* START GIVEN RECORDS *

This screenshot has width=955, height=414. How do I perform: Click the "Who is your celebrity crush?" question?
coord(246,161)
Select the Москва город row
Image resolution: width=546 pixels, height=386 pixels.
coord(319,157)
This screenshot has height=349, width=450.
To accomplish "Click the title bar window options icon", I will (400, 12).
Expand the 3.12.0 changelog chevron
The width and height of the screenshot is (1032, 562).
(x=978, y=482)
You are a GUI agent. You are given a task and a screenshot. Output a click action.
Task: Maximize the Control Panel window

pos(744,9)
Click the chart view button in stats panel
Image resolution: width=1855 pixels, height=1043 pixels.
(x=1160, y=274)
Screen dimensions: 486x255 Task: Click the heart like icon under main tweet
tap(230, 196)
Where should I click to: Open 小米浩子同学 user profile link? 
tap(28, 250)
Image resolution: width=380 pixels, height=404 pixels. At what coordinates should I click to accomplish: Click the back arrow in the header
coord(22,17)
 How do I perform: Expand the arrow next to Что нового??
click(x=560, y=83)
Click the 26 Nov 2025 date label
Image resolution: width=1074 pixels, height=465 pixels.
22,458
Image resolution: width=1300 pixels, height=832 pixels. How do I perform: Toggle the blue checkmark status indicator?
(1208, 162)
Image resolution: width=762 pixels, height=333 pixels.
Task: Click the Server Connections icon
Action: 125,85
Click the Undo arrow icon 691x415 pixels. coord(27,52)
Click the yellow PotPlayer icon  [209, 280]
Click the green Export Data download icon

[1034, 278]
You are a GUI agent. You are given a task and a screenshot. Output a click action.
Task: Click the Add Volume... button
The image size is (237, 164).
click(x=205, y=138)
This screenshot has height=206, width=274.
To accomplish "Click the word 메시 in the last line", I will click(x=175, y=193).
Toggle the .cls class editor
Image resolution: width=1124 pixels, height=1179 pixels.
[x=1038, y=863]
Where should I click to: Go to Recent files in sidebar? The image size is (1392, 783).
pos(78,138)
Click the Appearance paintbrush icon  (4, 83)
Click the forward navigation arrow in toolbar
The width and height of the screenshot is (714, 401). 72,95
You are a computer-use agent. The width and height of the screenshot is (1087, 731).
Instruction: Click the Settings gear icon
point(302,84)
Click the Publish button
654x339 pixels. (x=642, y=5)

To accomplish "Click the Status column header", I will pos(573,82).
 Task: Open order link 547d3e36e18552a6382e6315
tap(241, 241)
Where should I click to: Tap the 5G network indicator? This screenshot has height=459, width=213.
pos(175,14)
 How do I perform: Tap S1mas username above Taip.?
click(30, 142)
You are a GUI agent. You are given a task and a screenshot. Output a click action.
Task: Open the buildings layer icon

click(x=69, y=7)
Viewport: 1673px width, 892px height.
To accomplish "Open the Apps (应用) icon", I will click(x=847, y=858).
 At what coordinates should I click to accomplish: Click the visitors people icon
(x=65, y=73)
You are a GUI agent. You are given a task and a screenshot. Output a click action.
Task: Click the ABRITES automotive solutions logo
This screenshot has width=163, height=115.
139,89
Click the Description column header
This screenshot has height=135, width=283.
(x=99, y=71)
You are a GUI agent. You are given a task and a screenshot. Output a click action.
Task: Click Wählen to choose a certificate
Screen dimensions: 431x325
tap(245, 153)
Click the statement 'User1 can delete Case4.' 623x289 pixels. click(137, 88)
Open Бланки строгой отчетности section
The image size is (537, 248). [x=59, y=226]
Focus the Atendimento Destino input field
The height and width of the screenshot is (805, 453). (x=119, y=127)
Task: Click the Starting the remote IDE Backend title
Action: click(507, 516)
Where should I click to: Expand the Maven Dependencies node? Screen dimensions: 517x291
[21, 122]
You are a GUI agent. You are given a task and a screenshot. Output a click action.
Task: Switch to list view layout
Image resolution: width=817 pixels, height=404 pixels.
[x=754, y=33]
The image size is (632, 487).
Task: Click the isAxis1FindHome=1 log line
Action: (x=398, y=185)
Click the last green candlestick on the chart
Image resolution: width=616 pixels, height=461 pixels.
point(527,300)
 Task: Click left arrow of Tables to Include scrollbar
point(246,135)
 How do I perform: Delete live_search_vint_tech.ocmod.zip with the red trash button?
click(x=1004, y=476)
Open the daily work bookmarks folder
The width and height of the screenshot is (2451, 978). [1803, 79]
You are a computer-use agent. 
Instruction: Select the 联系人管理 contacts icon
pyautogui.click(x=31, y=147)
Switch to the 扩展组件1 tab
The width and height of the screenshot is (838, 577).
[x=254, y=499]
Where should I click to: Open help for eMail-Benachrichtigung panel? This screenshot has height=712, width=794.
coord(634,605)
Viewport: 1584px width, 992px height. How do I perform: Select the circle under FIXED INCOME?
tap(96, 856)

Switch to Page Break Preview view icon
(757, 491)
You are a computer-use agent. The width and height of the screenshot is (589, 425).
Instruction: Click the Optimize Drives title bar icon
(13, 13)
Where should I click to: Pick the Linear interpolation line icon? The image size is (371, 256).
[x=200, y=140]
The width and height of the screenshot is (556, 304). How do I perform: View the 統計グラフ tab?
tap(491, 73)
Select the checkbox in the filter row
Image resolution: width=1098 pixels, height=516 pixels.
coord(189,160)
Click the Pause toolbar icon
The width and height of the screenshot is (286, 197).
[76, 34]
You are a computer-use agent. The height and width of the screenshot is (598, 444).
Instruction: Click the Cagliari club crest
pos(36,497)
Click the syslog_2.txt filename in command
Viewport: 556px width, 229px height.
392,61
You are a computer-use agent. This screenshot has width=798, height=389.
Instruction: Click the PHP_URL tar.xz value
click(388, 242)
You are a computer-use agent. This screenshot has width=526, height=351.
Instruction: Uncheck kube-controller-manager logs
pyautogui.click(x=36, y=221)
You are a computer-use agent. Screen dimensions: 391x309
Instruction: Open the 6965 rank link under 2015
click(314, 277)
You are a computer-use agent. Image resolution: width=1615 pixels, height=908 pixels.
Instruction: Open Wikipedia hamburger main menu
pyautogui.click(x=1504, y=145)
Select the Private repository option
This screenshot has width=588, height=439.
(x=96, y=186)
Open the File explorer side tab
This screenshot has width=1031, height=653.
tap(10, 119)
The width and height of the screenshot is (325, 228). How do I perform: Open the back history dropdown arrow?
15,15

* END GIVEN RECORDS *

WRITTEN INSTRUCTION -
Pick out every line in the rows above that contains the string "Viewport", matching case exactly, and copy each of those lines.

EXPECTED ANSWER -
Viewport: 1673px width, 892px height.
Viewport: 1584px width, 992px height. How do I perform: Select the circle under FIXED INCOME?
Viewport: 556px width, 229px height.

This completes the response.